Referring now to FIG. 2, an example embodiment of the fire detection system 2 is illustrated. The controller 1 may be provided. The camera system 4 may include a first camera 42. The first camera 42 may be connected to the controller 1 and may provide image data to the controller 1. The first camera 42 may be connected to a focusing system 6. The focusing system 6 may include a first focusing element 62. The first focusing element 62 of the focusing system 6 may be connected to a filter system 8. The filter system 8 may include a first filter 82. The filter system 8 may also include a second filter 84. An actuator 14 may be connected to the controller 1 and may be operable by the controller 1 to change the first filter 82 and the second filter 84 into and out of a first optical path 10 into the filter system 8. In various instances the first optical path 10 passes through the filter system 8, the focusing system 6, and into the camera system 4. In various embodiments, the actuator 14 comprises an electrical motor, an encoder, an electrostatic or other device, a mirror and/or lens, or any mechanism for switching the first optical path 10 from passing through the first filter 82 to passing through the second filter 84 and vis-a-versa. In various instances, the first filter 82 and second filter 84 may have different center frequencies selected from among 770 nm and 810 nm. Different center frequencies may also be contemplated.
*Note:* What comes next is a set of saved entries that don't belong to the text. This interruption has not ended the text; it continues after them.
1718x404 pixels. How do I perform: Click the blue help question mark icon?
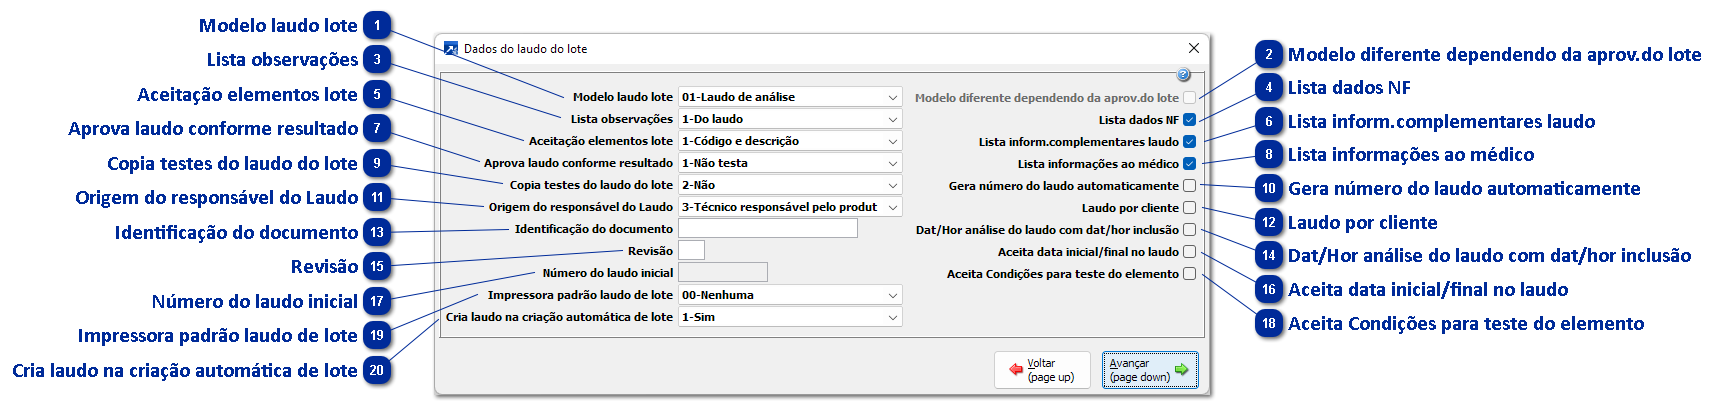pyautogui.click(x=1184, y=75)
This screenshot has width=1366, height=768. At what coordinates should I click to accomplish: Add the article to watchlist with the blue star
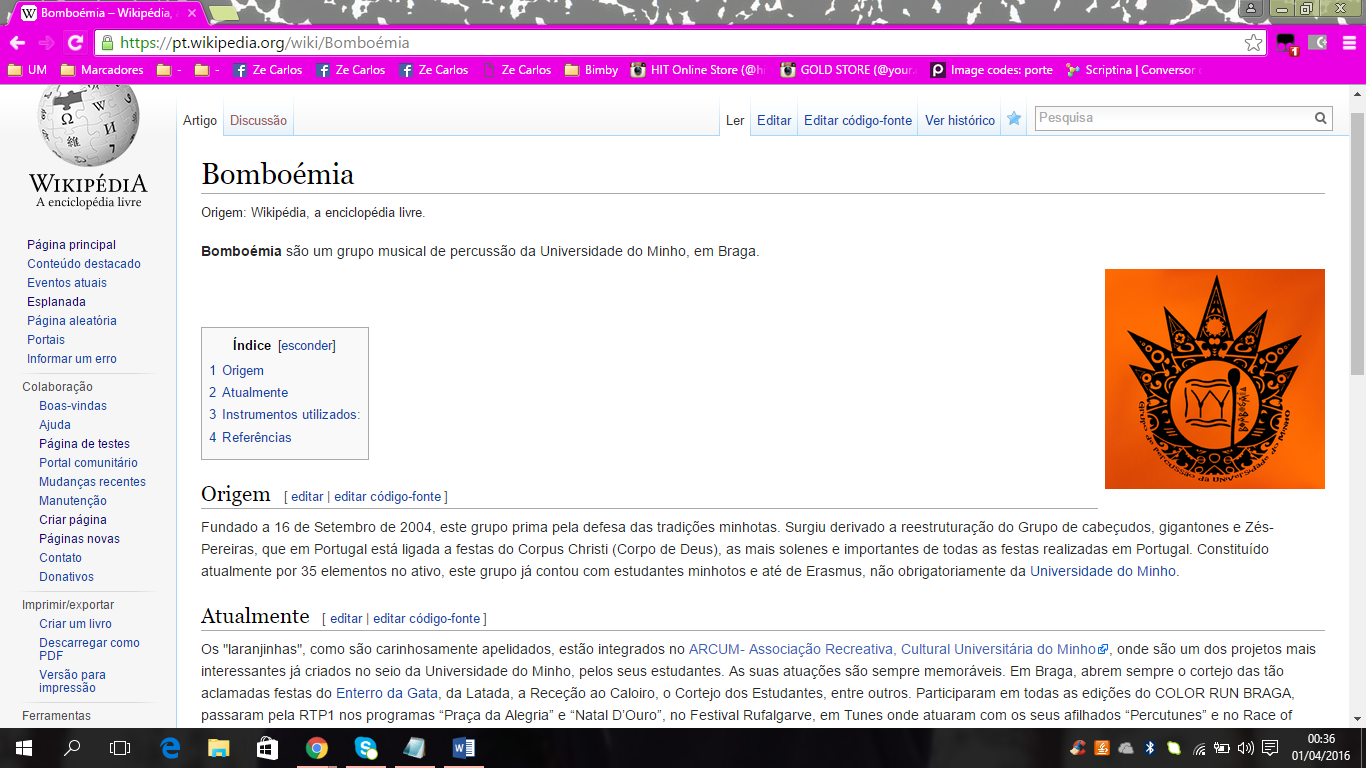click(1014, 119)
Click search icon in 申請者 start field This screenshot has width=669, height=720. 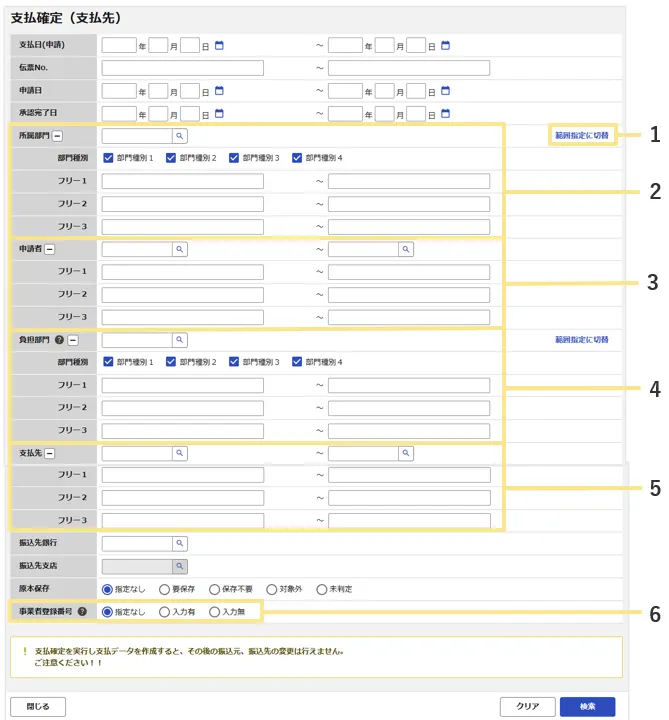[x=180, y=249]
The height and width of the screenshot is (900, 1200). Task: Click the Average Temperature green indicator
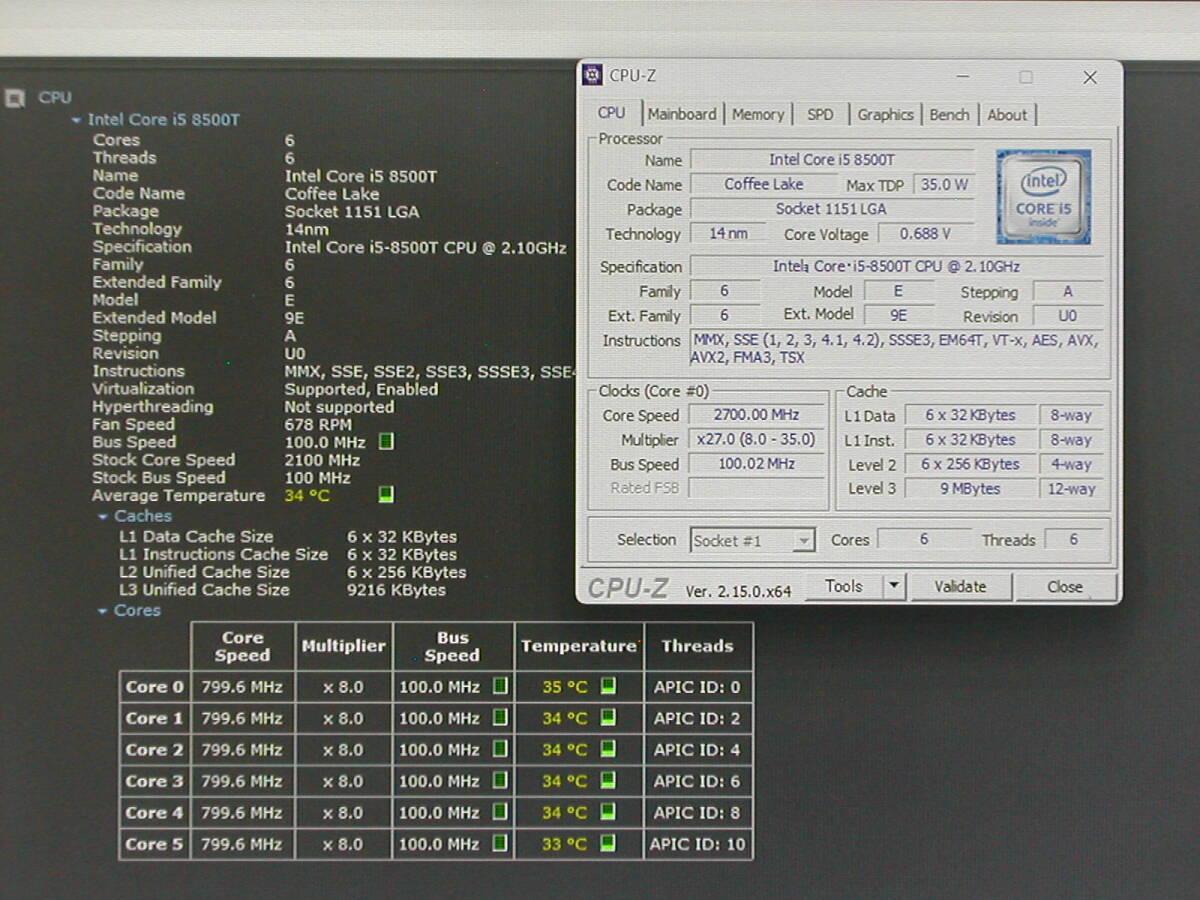coord(386,495)
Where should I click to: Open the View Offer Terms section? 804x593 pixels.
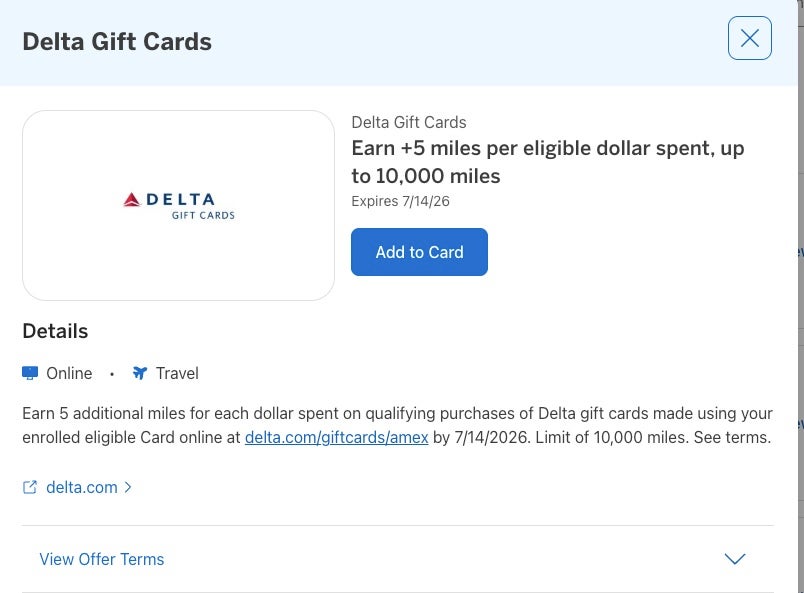pyautogui.click(x=101, y=559)
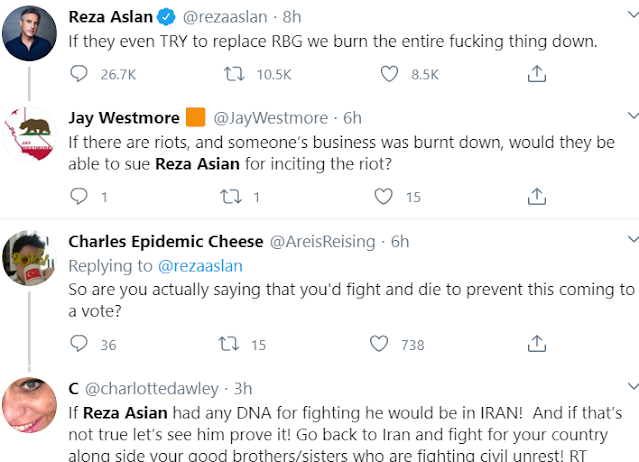Expand Jay Westmore tweet options menu

point(630,117)
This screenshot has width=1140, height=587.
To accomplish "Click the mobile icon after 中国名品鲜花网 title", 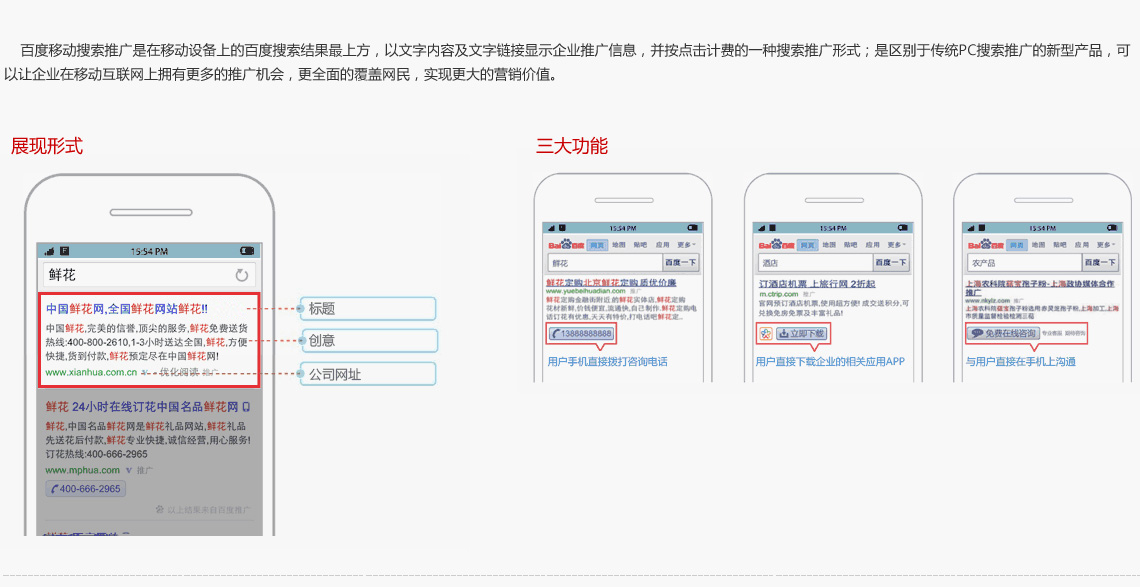I will click(x=246, y=407).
Referring now to FIG. 4, a similar system with similar reference numerals referring to similar features may be provided, except that the first optical path 10 illustrates the focusing system 6 and the filter system 8 in opposite order. Specifically, incident light passes along a first optical path 10 into the focusing system 6, then into the filter system 8, and to the first camera 42. Thus, for FIG. 4, an example embodiment of the fire detection system 2 is illustrated. The controller 1 may be provided. The camera system 4 may include a first camera 42. The first camera 42 may be connected to the controller 1 and may provide image data to the controller 1. The first camera 42 may be connected to filter system 8. The filter system 8 may include a first filter 82. The filter system 8 may also include a second filter 84. An actuator 14 may be connected to the controller 1 and may be operable by the controller 1 to change the first filter 82 and the second filter 84 into and out of a first optical path 10 into the filter system 8. The system may include a focusing system 6. The focusing system 6 may include a first focusing element 62. In various instances the first optical path 10 passes through the focusing system 6, the filter system 8, and into the camera system 4. In various embodiments, the actuator 14 comprises an electrical motor, an encoder, an electrostatic or other device, a mirror and/or lens, or any mechanism for switching the first optical path 10 from passing through the first filter 82 to passing through the second filter 84 and vis-a-versa. In various instances, the first filter 82 and second filter 84 may have different center frequencies selected from among 770 nm and 810 nm. Different center frequencies may also be contemplated.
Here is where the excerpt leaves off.